### Task directions
Copy the following lines word for word.

** start of Data shown **

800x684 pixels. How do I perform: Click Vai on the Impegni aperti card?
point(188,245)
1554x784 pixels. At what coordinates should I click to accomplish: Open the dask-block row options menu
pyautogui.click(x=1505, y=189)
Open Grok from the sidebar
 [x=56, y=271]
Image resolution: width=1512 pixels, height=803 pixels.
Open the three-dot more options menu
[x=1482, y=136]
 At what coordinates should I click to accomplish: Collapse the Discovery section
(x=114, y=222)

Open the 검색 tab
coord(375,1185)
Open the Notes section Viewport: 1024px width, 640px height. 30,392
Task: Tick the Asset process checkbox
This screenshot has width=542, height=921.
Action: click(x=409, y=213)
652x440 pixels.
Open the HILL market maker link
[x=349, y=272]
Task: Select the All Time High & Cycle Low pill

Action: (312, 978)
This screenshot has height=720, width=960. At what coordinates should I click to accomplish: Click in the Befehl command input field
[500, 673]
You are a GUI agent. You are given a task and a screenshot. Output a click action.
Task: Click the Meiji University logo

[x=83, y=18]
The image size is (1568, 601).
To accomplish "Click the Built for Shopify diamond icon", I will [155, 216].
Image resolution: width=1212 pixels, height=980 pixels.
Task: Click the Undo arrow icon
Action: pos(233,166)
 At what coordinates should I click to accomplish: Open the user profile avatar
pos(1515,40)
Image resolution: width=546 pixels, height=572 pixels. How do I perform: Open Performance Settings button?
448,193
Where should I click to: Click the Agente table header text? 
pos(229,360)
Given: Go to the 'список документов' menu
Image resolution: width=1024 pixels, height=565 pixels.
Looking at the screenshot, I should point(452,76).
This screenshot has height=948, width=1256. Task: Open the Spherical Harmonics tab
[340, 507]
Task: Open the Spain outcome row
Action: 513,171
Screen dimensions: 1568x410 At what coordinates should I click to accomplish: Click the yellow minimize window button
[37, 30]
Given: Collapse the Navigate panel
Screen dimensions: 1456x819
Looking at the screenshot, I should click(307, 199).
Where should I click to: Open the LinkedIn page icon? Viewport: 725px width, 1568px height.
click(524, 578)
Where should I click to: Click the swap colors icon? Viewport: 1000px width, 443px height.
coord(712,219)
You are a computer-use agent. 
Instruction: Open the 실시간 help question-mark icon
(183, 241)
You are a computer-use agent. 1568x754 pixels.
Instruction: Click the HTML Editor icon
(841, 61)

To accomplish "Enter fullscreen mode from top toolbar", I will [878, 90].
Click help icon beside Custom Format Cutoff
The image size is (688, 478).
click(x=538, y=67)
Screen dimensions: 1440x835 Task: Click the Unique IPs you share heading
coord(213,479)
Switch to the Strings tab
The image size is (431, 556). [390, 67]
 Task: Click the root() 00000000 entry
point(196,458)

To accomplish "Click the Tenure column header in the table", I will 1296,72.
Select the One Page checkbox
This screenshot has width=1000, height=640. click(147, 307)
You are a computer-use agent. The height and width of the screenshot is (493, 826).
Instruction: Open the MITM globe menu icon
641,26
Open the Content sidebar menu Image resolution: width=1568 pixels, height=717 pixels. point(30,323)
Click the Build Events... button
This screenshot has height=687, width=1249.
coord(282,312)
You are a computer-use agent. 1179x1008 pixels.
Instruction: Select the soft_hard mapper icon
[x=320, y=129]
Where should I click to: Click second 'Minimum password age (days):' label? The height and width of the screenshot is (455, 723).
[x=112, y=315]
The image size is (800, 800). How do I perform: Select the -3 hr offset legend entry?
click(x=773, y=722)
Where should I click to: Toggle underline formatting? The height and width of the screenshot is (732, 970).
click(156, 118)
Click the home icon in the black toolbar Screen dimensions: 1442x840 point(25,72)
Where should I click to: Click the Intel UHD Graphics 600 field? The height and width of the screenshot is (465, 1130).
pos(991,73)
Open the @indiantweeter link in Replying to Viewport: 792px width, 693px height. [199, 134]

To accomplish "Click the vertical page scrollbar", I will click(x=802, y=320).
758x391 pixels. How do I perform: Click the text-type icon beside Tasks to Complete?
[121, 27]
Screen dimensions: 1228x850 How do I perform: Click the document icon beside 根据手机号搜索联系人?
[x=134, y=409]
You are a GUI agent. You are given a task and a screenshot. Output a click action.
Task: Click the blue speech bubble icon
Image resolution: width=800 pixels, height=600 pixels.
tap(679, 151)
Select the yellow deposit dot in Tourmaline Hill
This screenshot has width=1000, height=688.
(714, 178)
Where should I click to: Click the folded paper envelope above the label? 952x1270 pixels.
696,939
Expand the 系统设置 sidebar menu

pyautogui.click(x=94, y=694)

** end of Data shown **

### Written answer
800x684 pixels. How do I perform: Click Vai on the Impegni aperti card?
point(188,245)
1554x784 pixels. At what coordinates should I click to accomplish: Open the dask-block row options menu
pyautogui.click(x=1505, y=189)
Open Grok from the sidebar
 [x=56, y=271]
Image resolution: width=1512 pixels, height=803 pixels.
Open the three-dot more options menu
[x=1482, y=136]
 At what coordinates should I click to accomplish: Collapse the Discovery section
(x=114, y=222)

Open the 검색 tab
coord(375,1185)
Open the Notes section Viewport: 1024px width, 640px height. 30,392
Task: Tick the Asset process checkbox
This screenshot has width=542, height=921.
Action: click(x=409, y=213)
652x440 pixels.
Open the HILL market maker link
[x=349, y=272]
Task: Select the All Time High & Cycle Low pill

Action: (312, 978)
This screenshot has height=720, width=960. At what coordinates should I click to accomplish: Click in the Befehl command input field
[500, 673]
You are a GUI agent. You are given a task and a screenshot. Output a click action.
Task: Click the Meiji University logo

[x=83, y=18]
The image size is (1568, 601).
To accomplish "Click the Built for Shopify diamond icon", I will [155, 216].
Image resolution: width=1212 pixels, height=980 pixels.
Task: Click the Undo arrow icon
Action: pos(233,166)
 At what coordinates should I click to accomplish: Open the user profile avatar
pos(1515,40)
Image resolution: width=546 pixels, height=572 pixels. How do I perform: Open Performance Settings button?
448,193
Where should I click to: Click the Agente table header text? 
pos(229,360)
Given: Go to the 'список документов' menu
Image resolution: width=1024 pixels, height=565 pixels.
Looking at the screenshot, I should point(452,76).
This screenshot has height=948, width=1256. Task: Open the Spherical Harmonics tab
[340, 507]
Task: Open the Spain outcome row
Action: 513,171
Screen dimensions: 1568x410 At what coordinates should I click to accomplish: Click the yellow minimize window button
[37, 30]
Given: Collapse the Navigate panel
Screen dimensions: 1456x819
Looking at the screenshot, I should click(307, 199).
Where should I click to: Open the LinkedIn page icon? Viewport: 725px width, 1568px height.
click(524, 578)
Where should I click to: Click the swap colors icon? Viewport: 1000px width, 443px height.
coord(712,219)
You are a computer-use agent. 
Instruction: Open the 실시간 help question-mark icon
(183, 241)
You are a computer-use agent. 1568x754 pixels.
Instruction: Click the HTML Editor icon
(841, 61)

To accomplish "Enter fullscreen mode from top toolbar", I will [878, 90].
Click help icon beside Custom Format Cutoff
The image size is (688, 478).
click(x=538, y=67)
Screen dimensions: 1440x835 Task: Click the Unique IPs you share heading
coord(213,479)
Switch to the Strings tab
The image size is (431, 556). [390, 67]
 Task: Click the root() 00000000 entry
point(196,458)

To accomplish "Click the Tenure column header in the table", I will 1296,72.
Select the One Page checkbox
This screenshot has width=1000, height=640. click(147, 307)
You are a computer-use agent. The height and width of the screenshot is (493, 826).
Instruction: Open the MITM globe menu icon
641,26
Open the Content sidebar menu Image resolution: width=1568 pixels, height=717 pixels. point(30,323)
Click the Build Events... button
This screenshot has height=687, width=1249.
coord(282,312)
You are a computer-use agent. 1179x1008 pixels.
Instruction: Select the soft_hard mapper icon
[x=320, y=129]
Where should I click to: Click second 'Minimum password age (days):' label? The height and width of the screenshot is (455, 723).
[x=112, y=315]
The image size is (800, 800). How do I perform: Select the -3 hr offset legend entry?
click(x=773, y=722)
Where should I click to: Toggle underline formatting? The height and width of the screenshot is (732, 970).
click(156, 118)
Click the home icon in the black toolbar Screen dimensions: 1442x840 point(25,72)
Where should I click to: Click the Intel UHD Graphics 600 field? The height and width of the screenshot is (465, 1130).
pos(991,73)
Open the @indiantweeter link in Replying to Viewport: 792px width, 693px height. [199, 134]

To accomplish "Click the vertical page scrollbar", I will click(x=802, y=320).
758x391 pixels. How do I perform: Click the text-type icon beside Tasks to Complete?
[121, 27]
Screen dimensions: 1228x850 How do I perform: Click the document icon beside 根据手机号搜索联系人?
[x=134, y=409]
You are a GUI agent. You are given a task and a screenshot. Output a click action.
Task: Click the blue speech bubble icon
Image resolution: width=800 pixels, height=600 pixels.
tap(679, 151)
Select the yellow deposit dot in Tourmaline Hill
This screenshot has width=1000, height=688.
(714, 178)
Where should I click to: Click the folded paper envelope above the label? 952x1270 pixels.
696,939
Expand the 系统设置 sidebar menu

pyautogui.click(x=94, y=694)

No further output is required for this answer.